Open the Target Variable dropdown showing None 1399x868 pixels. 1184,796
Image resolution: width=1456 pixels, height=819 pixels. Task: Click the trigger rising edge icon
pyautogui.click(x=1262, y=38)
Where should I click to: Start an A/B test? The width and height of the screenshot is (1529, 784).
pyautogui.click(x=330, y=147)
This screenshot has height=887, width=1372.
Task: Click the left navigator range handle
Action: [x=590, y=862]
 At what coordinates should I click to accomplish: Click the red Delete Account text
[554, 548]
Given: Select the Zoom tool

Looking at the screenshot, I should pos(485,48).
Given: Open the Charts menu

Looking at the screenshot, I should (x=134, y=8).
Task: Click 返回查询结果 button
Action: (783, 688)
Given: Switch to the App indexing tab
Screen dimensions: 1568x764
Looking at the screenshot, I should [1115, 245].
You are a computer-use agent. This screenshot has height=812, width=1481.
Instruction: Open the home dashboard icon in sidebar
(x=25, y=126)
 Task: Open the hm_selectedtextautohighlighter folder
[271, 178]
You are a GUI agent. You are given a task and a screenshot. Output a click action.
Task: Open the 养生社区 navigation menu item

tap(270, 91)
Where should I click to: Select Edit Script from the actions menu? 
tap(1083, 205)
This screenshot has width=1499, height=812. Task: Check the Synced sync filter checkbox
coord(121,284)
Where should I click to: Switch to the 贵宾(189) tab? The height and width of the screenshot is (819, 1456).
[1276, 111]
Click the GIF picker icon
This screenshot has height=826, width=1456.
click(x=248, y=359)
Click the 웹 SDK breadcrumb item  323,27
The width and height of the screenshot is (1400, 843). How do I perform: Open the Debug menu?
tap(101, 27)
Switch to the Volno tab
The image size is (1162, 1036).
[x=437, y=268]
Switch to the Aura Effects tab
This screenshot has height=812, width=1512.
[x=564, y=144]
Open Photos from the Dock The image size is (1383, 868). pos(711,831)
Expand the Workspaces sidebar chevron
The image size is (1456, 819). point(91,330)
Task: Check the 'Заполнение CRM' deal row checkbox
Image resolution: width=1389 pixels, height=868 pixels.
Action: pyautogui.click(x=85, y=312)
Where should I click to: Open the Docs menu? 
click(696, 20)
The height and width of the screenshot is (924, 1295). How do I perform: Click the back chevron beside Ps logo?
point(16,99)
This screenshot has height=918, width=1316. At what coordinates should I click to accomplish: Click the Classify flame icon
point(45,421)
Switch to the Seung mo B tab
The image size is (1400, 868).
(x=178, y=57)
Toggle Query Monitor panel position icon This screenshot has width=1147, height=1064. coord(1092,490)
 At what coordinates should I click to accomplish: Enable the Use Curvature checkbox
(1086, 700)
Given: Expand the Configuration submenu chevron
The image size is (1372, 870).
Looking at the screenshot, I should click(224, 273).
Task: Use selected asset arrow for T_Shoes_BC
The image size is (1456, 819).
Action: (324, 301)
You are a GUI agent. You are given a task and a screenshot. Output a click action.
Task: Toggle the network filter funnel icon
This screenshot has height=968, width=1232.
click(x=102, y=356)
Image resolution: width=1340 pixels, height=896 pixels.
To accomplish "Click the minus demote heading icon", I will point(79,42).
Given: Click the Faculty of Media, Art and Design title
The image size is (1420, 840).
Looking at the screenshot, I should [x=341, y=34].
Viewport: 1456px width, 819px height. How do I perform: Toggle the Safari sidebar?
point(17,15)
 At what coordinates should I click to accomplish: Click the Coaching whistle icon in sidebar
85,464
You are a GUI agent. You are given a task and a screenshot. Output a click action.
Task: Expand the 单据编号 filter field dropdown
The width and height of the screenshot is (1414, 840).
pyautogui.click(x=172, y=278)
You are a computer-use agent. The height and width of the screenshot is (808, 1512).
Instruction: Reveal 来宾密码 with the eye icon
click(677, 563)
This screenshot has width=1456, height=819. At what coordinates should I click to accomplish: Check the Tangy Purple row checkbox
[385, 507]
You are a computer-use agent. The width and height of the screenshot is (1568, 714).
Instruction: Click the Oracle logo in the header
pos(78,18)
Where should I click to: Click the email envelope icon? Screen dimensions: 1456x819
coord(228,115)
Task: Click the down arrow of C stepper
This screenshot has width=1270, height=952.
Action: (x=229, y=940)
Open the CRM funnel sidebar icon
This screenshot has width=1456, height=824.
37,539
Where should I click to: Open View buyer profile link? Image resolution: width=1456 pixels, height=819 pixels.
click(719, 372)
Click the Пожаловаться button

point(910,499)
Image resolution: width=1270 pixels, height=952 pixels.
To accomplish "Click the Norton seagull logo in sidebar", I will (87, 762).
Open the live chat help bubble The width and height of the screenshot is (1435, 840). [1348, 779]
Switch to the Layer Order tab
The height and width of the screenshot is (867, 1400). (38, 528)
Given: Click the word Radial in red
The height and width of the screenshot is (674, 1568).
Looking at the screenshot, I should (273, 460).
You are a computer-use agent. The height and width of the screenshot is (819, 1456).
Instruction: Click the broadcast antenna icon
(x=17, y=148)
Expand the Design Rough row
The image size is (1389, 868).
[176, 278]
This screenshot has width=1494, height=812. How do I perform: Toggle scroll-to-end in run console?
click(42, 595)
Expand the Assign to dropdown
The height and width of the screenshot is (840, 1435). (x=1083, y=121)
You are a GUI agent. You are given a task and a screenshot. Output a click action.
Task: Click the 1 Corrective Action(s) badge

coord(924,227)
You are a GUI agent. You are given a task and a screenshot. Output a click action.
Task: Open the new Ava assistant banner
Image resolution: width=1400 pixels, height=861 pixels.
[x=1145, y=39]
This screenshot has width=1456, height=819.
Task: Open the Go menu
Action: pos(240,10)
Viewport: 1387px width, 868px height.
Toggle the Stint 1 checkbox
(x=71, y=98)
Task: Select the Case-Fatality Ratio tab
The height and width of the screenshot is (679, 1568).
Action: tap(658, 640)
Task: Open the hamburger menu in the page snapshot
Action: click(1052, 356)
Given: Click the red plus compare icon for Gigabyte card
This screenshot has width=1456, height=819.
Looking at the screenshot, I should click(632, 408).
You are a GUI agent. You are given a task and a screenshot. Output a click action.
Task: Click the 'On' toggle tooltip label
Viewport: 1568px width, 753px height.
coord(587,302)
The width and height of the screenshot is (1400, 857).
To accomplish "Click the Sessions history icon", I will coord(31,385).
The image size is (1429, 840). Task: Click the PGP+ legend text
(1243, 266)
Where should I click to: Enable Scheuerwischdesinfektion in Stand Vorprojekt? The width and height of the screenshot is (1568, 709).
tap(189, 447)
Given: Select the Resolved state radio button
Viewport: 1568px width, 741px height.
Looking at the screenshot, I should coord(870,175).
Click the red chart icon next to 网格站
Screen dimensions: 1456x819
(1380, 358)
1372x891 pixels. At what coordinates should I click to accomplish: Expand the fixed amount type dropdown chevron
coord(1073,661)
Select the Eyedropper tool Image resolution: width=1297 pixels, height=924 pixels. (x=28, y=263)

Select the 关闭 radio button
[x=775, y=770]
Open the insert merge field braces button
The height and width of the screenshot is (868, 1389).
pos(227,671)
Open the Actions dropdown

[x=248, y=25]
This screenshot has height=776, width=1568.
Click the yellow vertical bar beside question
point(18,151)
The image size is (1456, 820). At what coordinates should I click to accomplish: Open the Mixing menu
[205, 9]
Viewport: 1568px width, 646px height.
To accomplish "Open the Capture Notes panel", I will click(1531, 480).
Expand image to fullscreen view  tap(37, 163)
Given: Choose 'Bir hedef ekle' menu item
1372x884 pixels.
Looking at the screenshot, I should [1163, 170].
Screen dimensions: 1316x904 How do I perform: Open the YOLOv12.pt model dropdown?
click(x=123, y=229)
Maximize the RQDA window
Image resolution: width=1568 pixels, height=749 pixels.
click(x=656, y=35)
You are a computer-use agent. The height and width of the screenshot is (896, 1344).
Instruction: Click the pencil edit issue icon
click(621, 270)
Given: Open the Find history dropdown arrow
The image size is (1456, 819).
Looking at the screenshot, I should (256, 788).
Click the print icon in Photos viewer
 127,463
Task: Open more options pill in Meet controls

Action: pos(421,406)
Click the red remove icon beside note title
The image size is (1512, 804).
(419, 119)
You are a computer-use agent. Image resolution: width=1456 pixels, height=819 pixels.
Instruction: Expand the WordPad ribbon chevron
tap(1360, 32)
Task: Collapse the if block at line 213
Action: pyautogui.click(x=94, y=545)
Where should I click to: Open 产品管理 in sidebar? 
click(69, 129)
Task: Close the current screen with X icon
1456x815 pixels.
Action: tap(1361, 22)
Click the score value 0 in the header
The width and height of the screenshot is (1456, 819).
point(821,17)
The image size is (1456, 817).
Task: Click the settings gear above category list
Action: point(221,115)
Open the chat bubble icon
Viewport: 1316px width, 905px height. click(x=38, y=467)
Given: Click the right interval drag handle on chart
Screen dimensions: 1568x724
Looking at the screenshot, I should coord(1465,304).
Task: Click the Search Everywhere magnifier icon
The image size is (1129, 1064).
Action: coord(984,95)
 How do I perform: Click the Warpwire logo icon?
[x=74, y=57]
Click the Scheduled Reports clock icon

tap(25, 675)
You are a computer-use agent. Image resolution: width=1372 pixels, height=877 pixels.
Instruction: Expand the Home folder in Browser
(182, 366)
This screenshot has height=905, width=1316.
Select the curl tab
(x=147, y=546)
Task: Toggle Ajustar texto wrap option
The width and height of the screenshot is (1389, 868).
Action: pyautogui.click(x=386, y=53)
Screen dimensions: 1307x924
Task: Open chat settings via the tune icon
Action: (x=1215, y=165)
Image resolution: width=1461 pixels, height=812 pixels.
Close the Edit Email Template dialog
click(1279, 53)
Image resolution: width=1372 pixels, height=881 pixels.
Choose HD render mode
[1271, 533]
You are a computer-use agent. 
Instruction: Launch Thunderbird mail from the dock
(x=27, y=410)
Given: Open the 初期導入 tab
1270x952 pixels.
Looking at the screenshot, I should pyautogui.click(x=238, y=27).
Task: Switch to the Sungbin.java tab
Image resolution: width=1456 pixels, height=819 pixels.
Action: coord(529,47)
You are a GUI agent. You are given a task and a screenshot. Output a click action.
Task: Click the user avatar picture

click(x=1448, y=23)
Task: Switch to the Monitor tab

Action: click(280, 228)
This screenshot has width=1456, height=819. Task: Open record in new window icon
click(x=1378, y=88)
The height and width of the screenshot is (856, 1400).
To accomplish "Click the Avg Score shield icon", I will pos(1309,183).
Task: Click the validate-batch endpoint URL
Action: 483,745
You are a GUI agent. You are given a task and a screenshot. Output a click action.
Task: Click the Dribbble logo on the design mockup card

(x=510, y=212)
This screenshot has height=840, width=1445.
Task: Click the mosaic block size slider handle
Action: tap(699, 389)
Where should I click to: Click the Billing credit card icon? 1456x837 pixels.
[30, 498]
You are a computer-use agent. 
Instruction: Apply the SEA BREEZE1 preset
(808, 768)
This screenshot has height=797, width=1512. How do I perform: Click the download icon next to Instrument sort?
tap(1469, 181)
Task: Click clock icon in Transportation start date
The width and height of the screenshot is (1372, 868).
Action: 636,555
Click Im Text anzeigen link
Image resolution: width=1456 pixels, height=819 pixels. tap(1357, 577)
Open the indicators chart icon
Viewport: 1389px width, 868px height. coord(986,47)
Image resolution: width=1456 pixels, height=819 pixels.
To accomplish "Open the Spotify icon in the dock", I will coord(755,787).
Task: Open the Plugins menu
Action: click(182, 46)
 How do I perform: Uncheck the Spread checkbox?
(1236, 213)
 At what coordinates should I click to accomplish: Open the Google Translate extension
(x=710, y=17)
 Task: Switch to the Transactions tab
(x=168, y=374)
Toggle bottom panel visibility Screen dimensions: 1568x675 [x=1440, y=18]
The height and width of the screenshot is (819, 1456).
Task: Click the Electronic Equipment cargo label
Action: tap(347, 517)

### Task details
An answer is complete only when it holds every line above containing the string "history".

### Result
To accomplish "Click the Sessions history icon", I will coord(31,385).
Given: Open the Find history dropdown arrow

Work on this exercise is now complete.